Indole-3-carbinol as a chemopreventive and anti-cancer agent

Jing-Ru Weng  1 Chen-Hsun TsaiSamuel K KulpChing-Shih Chen
Affiliations
Review

Indole-3-carbinol as a chemopreventive and anti-cancer agent

Jing-Ru Weng et al. Cancer Lett. .

Abstract

During the course of oncogenesis and tumor progression, cancer cells constitutively upregulate signaling pathways relevant to cell proliferation and survival as a strategy to overcome genomic instability and acquire resistance phenotype to chemotherapeutic agents. In light of this clinical and molecular heterogeneity of human cancers, it is desirable to concomitantly target these genetic abnormalities by using an agent with pleiotropic mode of action. Indole-3-carbinol and its metabolite 3,3'-diindoylmethane (DIM) target multiple aspects of cancer cell-cycle regulation and survival including Akt-NF kappa B signaling, caspase activation, cyclin-dependent kinase activities, estrogen metabolism, estrogen receptor signaling, endoplasmic reticulum stress, and BRCA gene expression.
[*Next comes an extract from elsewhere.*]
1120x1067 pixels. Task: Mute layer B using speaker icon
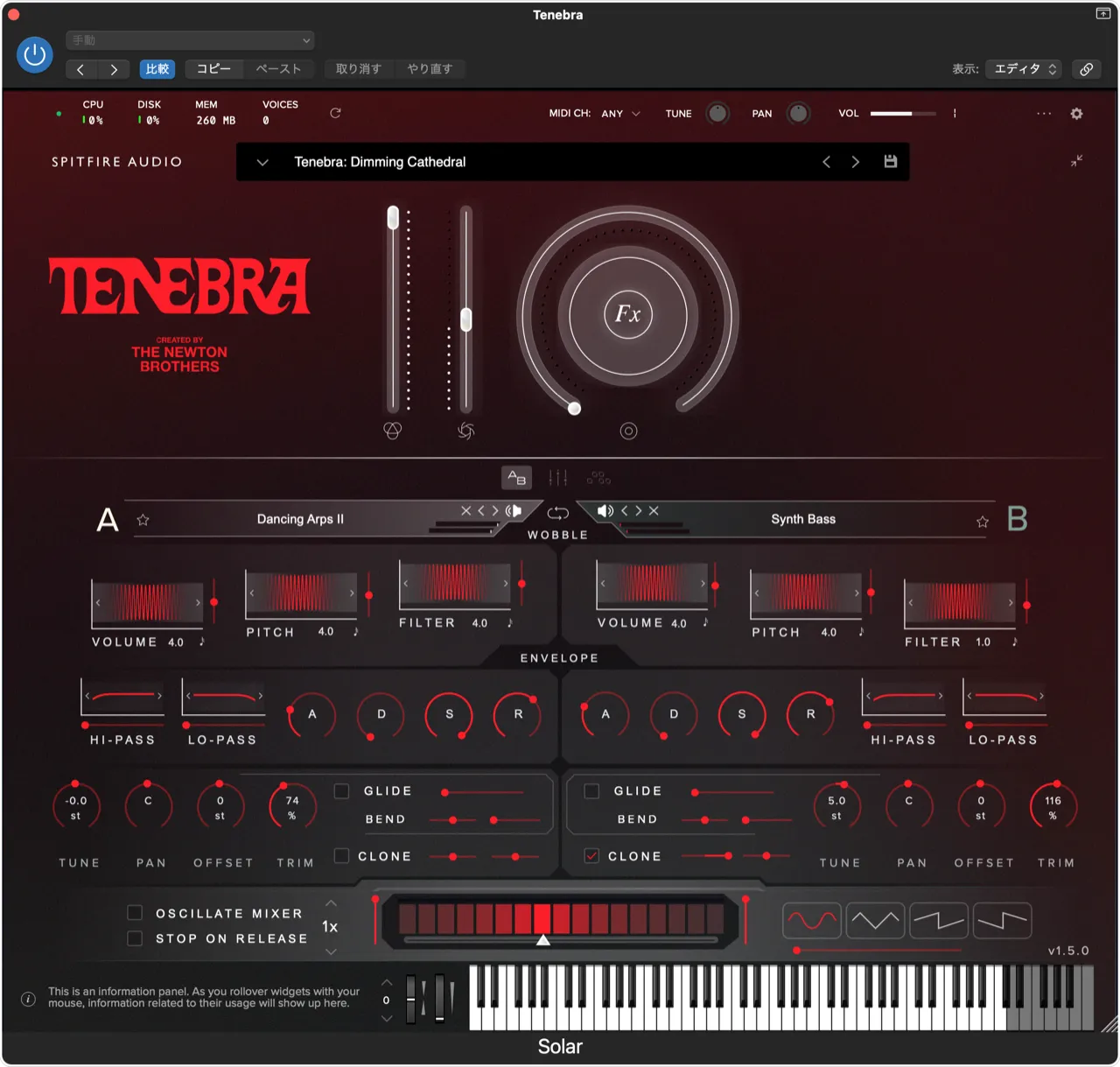tap(605, 511)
This broad spectrum of anti-tumor activities in conjunction with low toxicity underscores the translational value of indole-3-carbinol and its metabolites in cancer prevention/therapy. Furthermore, novel anti-tumor agents with overlapping underlying mechanisms have emerged via structural optimization of indole-3-carbinol and DIM, which may provide considerable therapeutic advantages over the parental compounds with respect to chemical stability and anti-tumor potency. Together, these agents might foster new strategies for cancer prevention and therapy.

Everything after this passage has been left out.